The explanation seems to be that the three men, as such, are to be understood as the physical “appearance” of the Lord to Abraham. Although God himself did not appear to Abraham in physical form, the three men are to be seen as representative of his presence (cf. Ex 3:2–3). In such a way the actual presence of God among his covenant people was assured but without leaving the impression that God may have a physical form. (EBC)

You may all wash your feet – Footwashing was standard hospitality in this dry, dusty climate.

Abraham is a perfect host.  Although some discourage the drawing of exemplarist lessons from OT texts, Heb 13:2 urges us to do precisely that with regard to this account of Abraham’s hospitality.

‘In this day of convenient motels and hotels, we rarely think about what it means to entertain strangers (Heb. 13:1–2); but hospitality is an important part of Christian ministry (Rom. 12:13; 1 Peter 4:9). In fact, “given to hospitality” is one of the requirements for leadership in the local church (1 Tim. 3:2; Titus 1:8). By lovingly serving others, we serve Jesus Christ our Lord (Matt. 25:34–40), and we promote the spread of God’s truth (3 John 5–8).’ (Wiersbe)

18:6 So Abraham hurried into the tent and said to Sarah, “Quick! Take three measures of fine flour, knead it, and make bread.” 18:7 Then Abraham ran to the herd and chose a fine, tender calf, and gave it to a servant, who quickly prepared it. 18:8 Abraham then took some curds and milk, along with the calf that had been prepared, and placed the food before them. They ate while he was standing near them under a tree.

Three seahs – about 20 quarts.

Curds – yoghurt.

18:9 Then they asked him, “Where is Sarah your wife?” He replied, “There, in the tent.” 18:10 One of them said, “I will surely return to you when the season comes round again, and your wife Sarah will have a son!” (Now Sarah was listening at the entrance to the tent, not far behind him. 18:11 Abraham and Sarah were old and advancing in years; Sarah had long since passed menopause.) 18:12 So Sarah laughed to herself, thinking, “After I am worn out will I have pleasure, especially when my husband is old too?”

“Where is  your wife Sarah?” – An indication of their miraculous knowledge.

It may have been customary for women not to eat with men.

> SUPPLIED DATA
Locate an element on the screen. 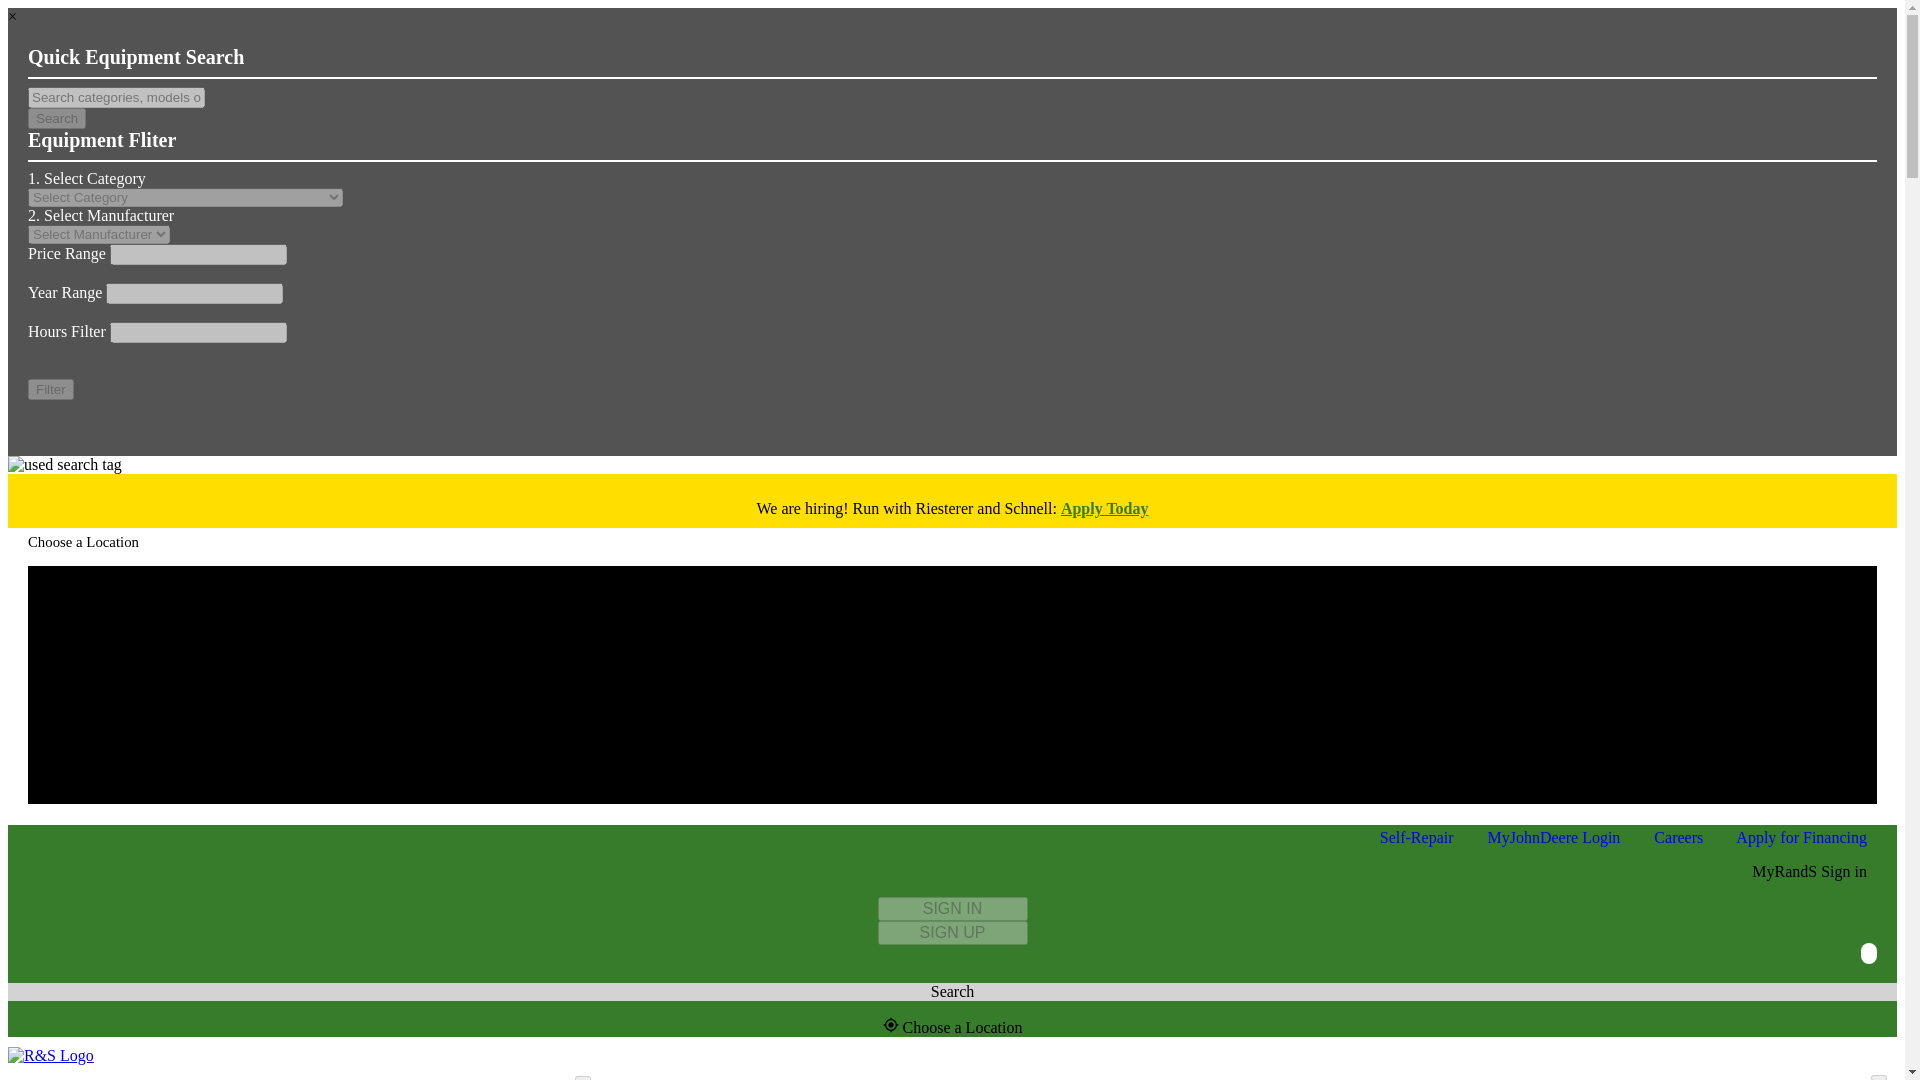  Careers is located at coordinates (1678, 837).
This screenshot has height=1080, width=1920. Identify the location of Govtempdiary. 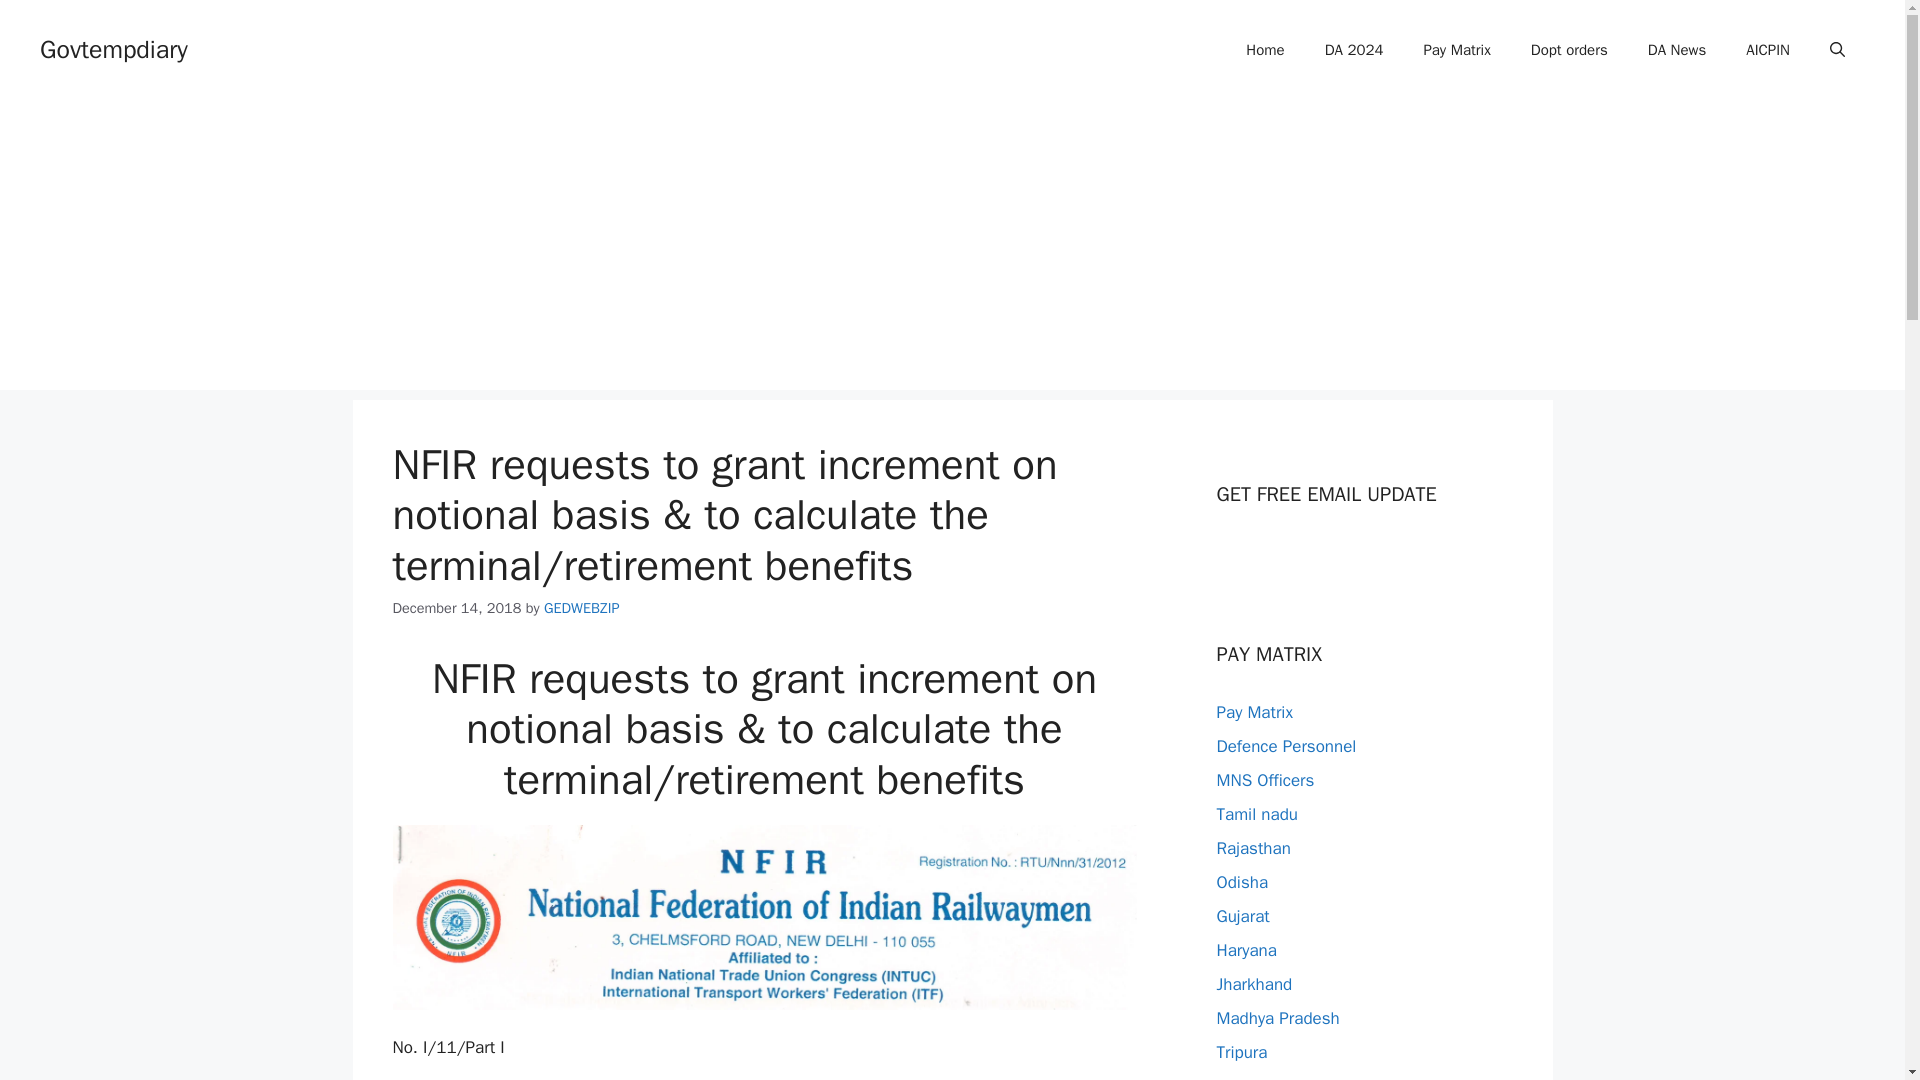
(114, 48).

> INSTRUCTIONS TO FOLLOW
Copy out word for word the stretch of the commentary on Abraham's visitors from "You may all" through "of Abraham’s hospitality.". Work only from the commentary on Abraham's visitors, setting the material aside.

> EXPECTED OUTPUT
You may all wash your feet – Footwashing was standard hospitality in this dry, dusty climate.

Abraham is a perfect host.  Although some discourage the drawing of exemplarist lessons from OT texts, Heb 13:2 urges us to do precisely that with regard to this account of Abraham’s hospitality.